Input for this task
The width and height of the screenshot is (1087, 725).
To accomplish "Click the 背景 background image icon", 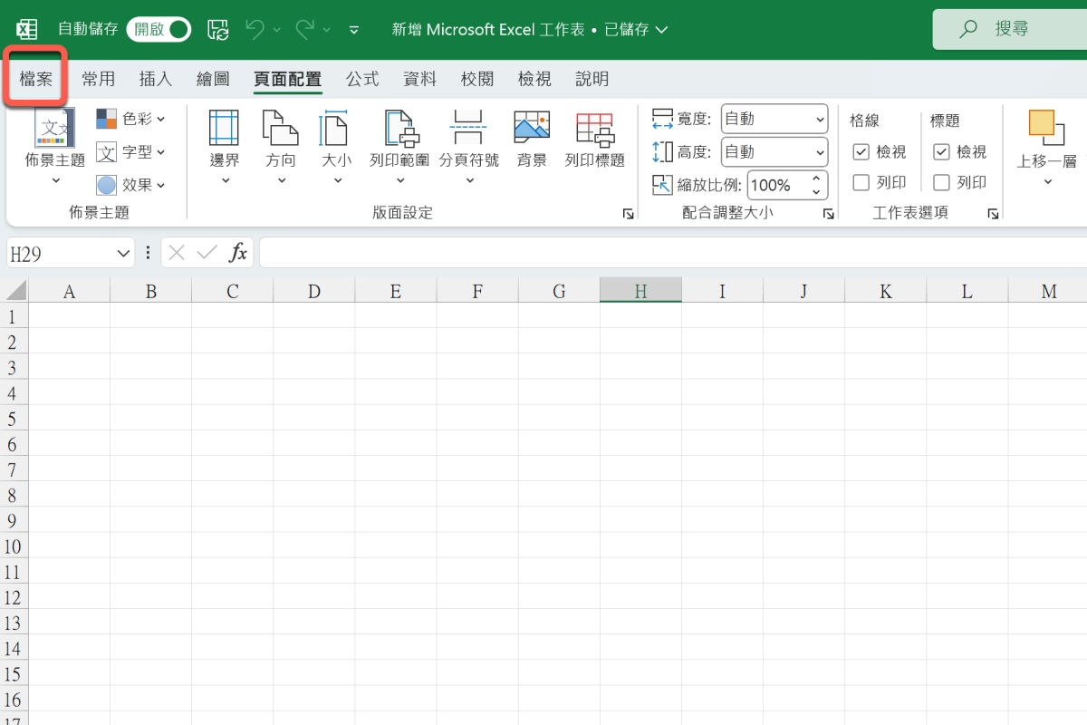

---

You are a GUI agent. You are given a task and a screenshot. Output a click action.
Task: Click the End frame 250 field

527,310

Problem statement
Print out the part of the records that opens with the line containing "The width and" and closes with the line containing "the 背景 background", both lines included, and leave the pictures out of your answer.

Reply to the task
The width and height of the screenshot is (1087, 725).
To accomplish "Click the 背景 background image icon", 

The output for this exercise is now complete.